Safe to call Py_Initialize() frequently?

R

roschler

I've created a Python server that embeds Python 2.5 and runs Python
jobs. I want to be able to completely "flush" the interpreter between
each job. That means resetting all variables, stopping all user
created threads, and resetting the interpreter sys module path. If it
does not cause memory leaks, slowdowns, or other problems I would like
to call Py_Initialize() before running each job. I expect to run a
job about once a second. Are there any known issues with doing this
or anything else that would make this a bad approach?
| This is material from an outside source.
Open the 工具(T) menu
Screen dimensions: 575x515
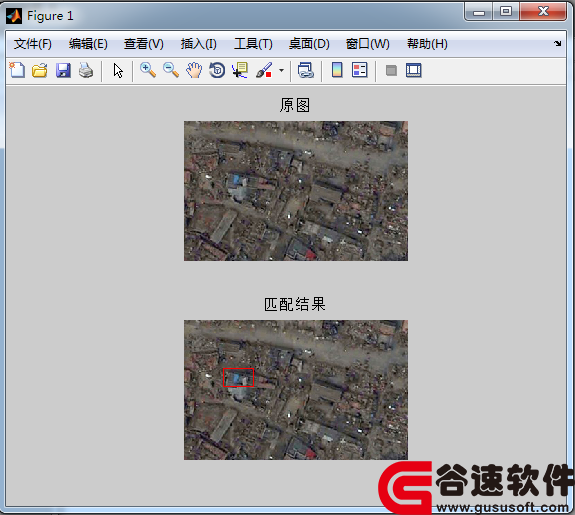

If it is a safe approach, do I have to pair each Py_Initialize() call
with a Py_Finalize() call?

If it is not a safe approach, is there another way to get what I want?

Thanks.
 
M

Mark Hammond

I've created a Python server that embeds Python 2.5 and runs Python
jobs. I want to be able to completely "flush" the interpreter between
each job. That means resetting all variables, stopping all user
created threads, and resetting the interpreter sys module path. If it
does not cause memory leaks, slowdowns, or other problems I would like
to call Py_Initialize() before running each job. I expect to run a
job about once a second. Are there any known issues with doing this
or anything else that would make this a bad approach?

Calling Py_Initialize() multiple times has no effect. Calling
Py_Initialize and Py_Finalize multiple times does leak (Python 3 has
mechanisms so this need to always be true in the future, but it is true
now for non-trivial apps.
If it is a safe approach, do I have to pair each Py_Initialize() call
with a Py_Finalize() call?

If it is not a safe approach, is there another way to get what I want?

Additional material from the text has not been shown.